Discovering the People Behind the Work: WE4D Programme Manager Visits South Africa
Programme Manager Romina Kochius spent a week in South Africa, focusing on getting to know and understanding the people, partnerships, and progress shaping the Employment Promotion for Women for the Green Transformation in Africa – (WE4D) programme on the ground.
What makes a programme truly work—the strategy, or the people behind it?
When the Employment Promotion for Women for the Green Transformation in Africa – (WE4D) Programme Manager Romina Kochius spent a week in South Africa, her visit focused on getting to know and understanding the people, partnerships, and progress shaping the programme on the ground.
Having recently returned to Head Office after many years in the field, Romina approached the visit with fresh curiosity—seeking to stay connected with on-the-ground implementation realities and experience impact through the eyes of those driving it daily.
Her journey began in Ga-Kibi, a rural community in Limpopo, where she met Avo Vision—a social enterprise empowering communities through skills development and entrepreneurship—alongside the Ga-Kibi Potato Project farmers and local biomass beneficiation and charcoal production initiatives.
Beyond presentations and updates, what stood out most was the strong connection between the team and the community, demonstrating how the work translates into tangible local livelihoods.

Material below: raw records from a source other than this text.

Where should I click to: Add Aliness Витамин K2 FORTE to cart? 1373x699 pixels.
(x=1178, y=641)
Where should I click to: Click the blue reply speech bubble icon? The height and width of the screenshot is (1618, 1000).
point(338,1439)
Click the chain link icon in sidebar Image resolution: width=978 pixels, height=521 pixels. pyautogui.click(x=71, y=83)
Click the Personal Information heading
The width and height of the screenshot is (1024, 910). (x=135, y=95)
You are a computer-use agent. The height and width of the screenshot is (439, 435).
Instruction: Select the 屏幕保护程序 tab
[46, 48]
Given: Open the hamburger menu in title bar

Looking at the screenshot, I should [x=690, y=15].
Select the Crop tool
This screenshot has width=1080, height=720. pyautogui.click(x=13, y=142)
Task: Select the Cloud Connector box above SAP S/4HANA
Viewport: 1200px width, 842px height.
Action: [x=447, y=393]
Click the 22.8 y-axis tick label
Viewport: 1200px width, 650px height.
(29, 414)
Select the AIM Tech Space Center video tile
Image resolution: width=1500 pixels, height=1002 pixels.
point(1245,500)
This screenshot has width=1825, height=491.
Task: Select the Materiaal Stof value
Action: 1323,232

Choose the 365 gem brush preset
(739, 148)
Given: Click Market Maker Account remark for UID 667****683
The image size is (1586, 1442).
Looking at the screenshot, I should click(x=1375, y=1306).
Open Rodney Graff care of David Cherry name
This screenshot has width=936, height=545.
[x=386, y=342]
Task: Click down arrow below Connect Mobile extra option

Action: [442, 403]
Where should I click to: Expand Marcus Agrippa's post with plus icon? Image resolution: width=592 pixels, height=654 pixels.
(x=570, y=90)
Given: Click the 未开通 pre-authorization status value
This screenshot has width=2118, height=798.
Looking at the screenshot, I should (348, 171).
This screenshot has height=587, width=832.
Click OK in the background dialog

Across her engagements, Romina spent time with the teams behind WE4D in South Africa—those coordinating and implementing efforts across the programme’s three projects, including Investing in Young Businesses in Africa Supporting Entrepreneurial Ecosystems Development (IYBA-SEED) and Skills for Youth Employability, Entrepreneurship and Empowerment (S4Y) in Eswatini. These interactions offered a closer look at how collaboration, commitment, and local knowledge come together to move the programme forward.
In a session with Mesopartner, a consultancy supporting inclusive economic development and stronger local entrepreneurial ecosystems under the IYBA-SEED Weaver Approach, the focus shifted to how complex methodologies are experienced in practice. Acknowledging the strength and innovation of the approach, Romina encouraged the team to communicate what the programme is solving for and why it matters.
Reflecting on the teams she encountered, Romina shared: “Gavin has put together a robust team. It’s great to see the passion behind the programme and how well thought out it is. The team is doing a great job.”
This sentiment was further reinforced during her visit to WomHub in Rivonia, where she engaged with the incubator team supporting women entrepreneurs in STEM and attended the “Pitch to Purse, Give to Gain” event, where female founders pitched for USD 15,000 investments—showcasing how the ecosystem directly enables access to finance.
Engagements with Plastics SA, an umbrella industry body promoting sustainable plastics use and recycling, further highlighted the programme’s reach. The ISOW (Integrated Sustainable Waste Outcomes) project presented plans to unlock value from waste in the Bushbuckridge Municipal area (aiming on replicating this model in other municipalities), linking environmental solutions with economic opportunity.
By the end of the visit, one theme stood out clearly: impact is not only measured in outputs, but in the people driving the work and the communities they serve.
Romina closed her visit by encouraging teams to continue telling these stories—making the people, progress, and purpose behind the programme even more visible and felt.